- Problem description:
Exactly as they appear, copy the lines of the listing from the one containing "This screenshot has height=896, width=1367." through the final line, both included, and nothing else.

- Available data:

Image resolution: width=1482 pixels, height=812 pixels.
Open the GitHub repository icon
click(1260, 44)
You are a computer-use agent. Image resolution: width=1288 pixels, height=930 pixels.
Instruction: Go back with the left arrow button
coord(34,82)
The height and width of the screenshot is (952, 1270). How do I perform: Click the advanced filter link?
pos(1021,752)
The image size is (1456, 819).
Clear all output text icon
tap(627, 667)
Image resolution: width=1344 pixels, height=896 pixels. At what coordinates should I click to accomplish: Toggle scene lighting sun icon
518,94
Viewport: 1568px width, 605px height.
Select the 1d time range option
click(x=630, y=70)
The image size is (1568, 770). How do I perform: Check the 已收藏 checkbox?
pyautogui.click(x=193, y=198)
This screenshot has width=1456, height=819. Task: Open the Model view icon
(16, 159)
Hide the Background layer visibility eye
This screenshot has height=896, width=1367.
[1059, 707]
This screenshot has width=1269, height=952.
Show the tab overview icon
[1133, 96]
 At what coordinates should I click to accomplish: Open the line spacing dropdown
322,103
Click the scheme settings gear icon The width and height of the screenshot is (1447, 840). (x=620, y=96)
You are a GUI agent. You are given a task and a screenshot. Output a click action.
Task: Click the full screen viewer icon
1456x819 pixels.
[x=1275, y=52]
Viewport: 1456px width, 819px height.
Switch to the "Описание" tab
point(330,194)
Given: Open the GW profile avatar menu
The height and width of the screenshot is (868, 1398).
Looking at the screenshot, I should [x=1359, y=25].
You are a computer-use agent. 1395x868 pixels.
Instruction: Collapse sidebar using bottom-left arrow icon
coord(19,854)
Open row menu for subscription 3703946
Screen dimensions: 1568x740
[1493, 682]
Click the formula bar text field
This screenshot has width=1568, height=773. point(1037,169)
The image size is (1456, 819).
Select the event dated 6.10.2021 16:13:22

- Expected output:
This screenshot has height=896, width=1367.
[1059, 707]
This screenshot has width=1269, height=952.
Show the tab overview icon
[1133, 96]
 At what coordinates should I click to accomplish: Open the line spacing dropdown
322,103
Click the scheme settings gear icon The width and height of the screenshot is (1447, 840). (x=620, y=96)
You are a GUI agent. You are given a task and a screenshot. Output a click action.
Task: Click the full screen viewer icon
1456x819 pixels.
[x=1275, y=52]
Viewport: 1456px width, 819px height.
Switch to the "Описание" tab
point(330,194)
Given: Open the GW profile avatar menu
The height and width of the screenshot is (868, 1398).
Looking at the screenshot, I should [x=1359, y=25].
You are a computer-use agent. 1395x868 pixels.
Instruction: Collapse sidebar using bottom-left arrow icon
coord(19,854)
Open row menu for subscription 3703946
Screen dimensions: 1568x740
[1493, 682]
Click the formula bar text field
This screenshot has width=1568, height=773. point(1037,169)
The image size is (1456, 819).
Select the event dated 6.10.2021 16:13:22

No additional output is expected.